> [Aufgaben und Übungen]
1. Was kauft sich der Mann im Text, nachdem er eine Midlifecrisis bekommen hat?
2. Schreiben Sie aus dem Text den Abschnitt ab, der mit den Worten „Der eigenen Bloedheit“ beginnt und mit „nie zu spät.“ endet.

> [Vorliegender Text]
╔══

    Wie geht das weiter? G. haengt sich zyklisch an die naechste die ein Leben hat um zu merken es ist auch nicht SEIN Leben um spaeter zu merken dass er seine Kinder verpasst hat?
    Der eigenen Bloedheit entkommt man so nicht.

    1. Ach, ich weiß nicht. Es ist doch bei vielen Leuten so, dass sie so vor sich hinleben, und auf einmal ist das dann ein ganz anderes Leben als geplant. Wenn man das merkt, ist es für den Ausstieg doch nie zu spät.

  4. was holger sagt.

    bemerkenswert auch, dass es bemerkenswert oft die herren sind, die zunächst mal eine gattin mit x kindern zu einem hausfrauendasein „überzeugen“, die kinder brauchen schließlich ihre mutter und sie wolle doch seinen kindern sicher keine rabenmutter sein, und sein beruf sei ohnehin wichtiger und sowieso besser bezahlt, betreuungsplätze sind gerade in speckgürteln dünn gesät, und sie will doch auch nicht, dass seine kollegen ihn schief ansehen. und plötzlich stellt er fest, huch, isjalangweilich, bekommt eine midlifecrisis, kauft sich ne harley und schleppt mittzwanzigerinnen ab, die ja noch mit weit in den nacken zurückgelegten köpfen zu ihm aufschauen.
    die umgebung klopft ihm auf die schultern, noch mal davongekommen.

    es wäre doch mal eine nette abwechslung, wenn die ex-hausfrau einem solchen davongekommenen die kinder vor die tür setzt und sagt, gut, machen wir doch beide einen neustart. die letzten 10 jahre hab ich haus, hortensien, herd und kinderlein gehütet, hemden gebügelt, cupcakes fabriziert und einem dauerarbeitenden, nicht anwesenden gatten als de-facto-alleinerziehende die midlifecrisis ermöglicht. jetzt darfst du die kinder bespaßen, die sind ja jetzt aus dem gröbsten raus, und ich geh auch mal ne runde mich selbst verwirklichen und davonkommen.

╚══

> [Datenzeilen]
╔══

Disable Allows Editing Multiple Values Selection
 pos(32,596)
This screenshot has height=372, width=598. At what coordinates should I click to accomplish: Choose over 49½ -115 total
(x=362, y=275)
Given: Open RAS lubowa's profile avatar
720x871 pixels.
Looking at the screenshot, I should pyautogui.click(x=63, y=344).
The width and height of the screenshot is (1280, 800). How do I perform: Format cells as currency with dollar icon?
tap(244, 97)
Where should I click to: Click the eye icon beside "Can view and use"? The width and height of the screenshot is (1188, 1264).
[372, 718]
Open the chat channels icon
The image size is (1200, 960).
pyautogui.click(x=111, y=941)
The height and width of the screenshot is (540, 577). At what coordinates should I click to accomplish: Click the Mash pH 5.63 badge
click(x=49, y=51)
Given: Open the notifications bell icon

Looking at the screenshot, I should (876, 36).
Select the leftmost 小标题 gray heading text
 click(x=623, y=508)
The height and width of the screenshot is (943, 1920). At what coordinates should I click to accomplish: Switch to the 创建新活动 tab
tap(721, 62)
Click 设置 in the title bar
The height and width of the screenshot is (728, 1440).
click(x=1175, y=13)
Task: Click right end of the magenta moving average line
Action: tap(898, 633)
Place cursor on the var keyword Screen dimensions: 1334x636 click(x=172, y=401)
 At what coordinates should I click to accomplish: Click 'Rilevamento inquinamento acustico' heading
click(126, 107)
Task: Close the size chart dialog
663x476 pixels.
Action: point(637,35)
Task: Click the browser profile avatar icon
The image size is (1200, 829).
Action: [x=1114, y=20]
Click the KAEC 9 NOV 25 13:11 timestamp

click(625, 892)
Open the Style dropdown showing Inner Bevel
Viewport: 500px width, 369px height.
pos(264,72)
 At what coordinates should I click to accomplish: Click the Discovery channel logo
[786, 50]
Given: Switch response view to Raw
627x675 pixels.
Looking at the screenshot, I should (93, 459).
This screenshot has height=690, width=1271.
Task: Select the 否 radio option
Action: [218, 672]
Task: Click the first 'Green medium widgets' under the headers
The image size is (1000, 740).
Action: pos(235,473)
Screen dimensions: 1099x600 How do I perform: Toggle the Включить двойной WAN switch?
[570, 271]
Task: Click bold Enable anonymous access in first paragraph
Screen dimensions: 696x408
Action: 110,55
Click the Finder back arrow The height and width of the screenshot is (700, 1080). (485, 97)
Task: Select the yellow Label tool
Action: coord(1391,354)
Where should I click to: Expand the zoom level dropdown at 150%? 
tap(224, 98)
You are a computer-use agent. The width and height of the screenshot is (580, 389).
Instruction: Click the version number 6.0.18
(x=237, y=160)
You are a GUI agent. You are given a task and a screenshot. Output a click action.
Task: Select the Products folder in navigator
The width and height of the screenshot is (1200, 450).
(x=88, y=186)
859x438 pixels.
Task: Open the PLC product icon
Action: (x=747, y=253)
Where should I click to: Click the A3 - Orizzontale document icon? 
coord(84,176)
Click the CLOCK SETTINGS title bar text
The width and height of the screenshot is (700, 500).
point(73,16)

╚══

> [Lösungen]
1. Eine Harley.

2.
Der eigenen Bloedheit entkommt man so nicht.

    1. Ach, ich weiß nicht. Es ist doch bei vielen Leuten so, dass sie so vor sich hinleben, und auf einmal ist das dann ein ganz anderes Leben als geplant. Wenn man das merkt, ist es für den Ausstieg doch nie zu spät.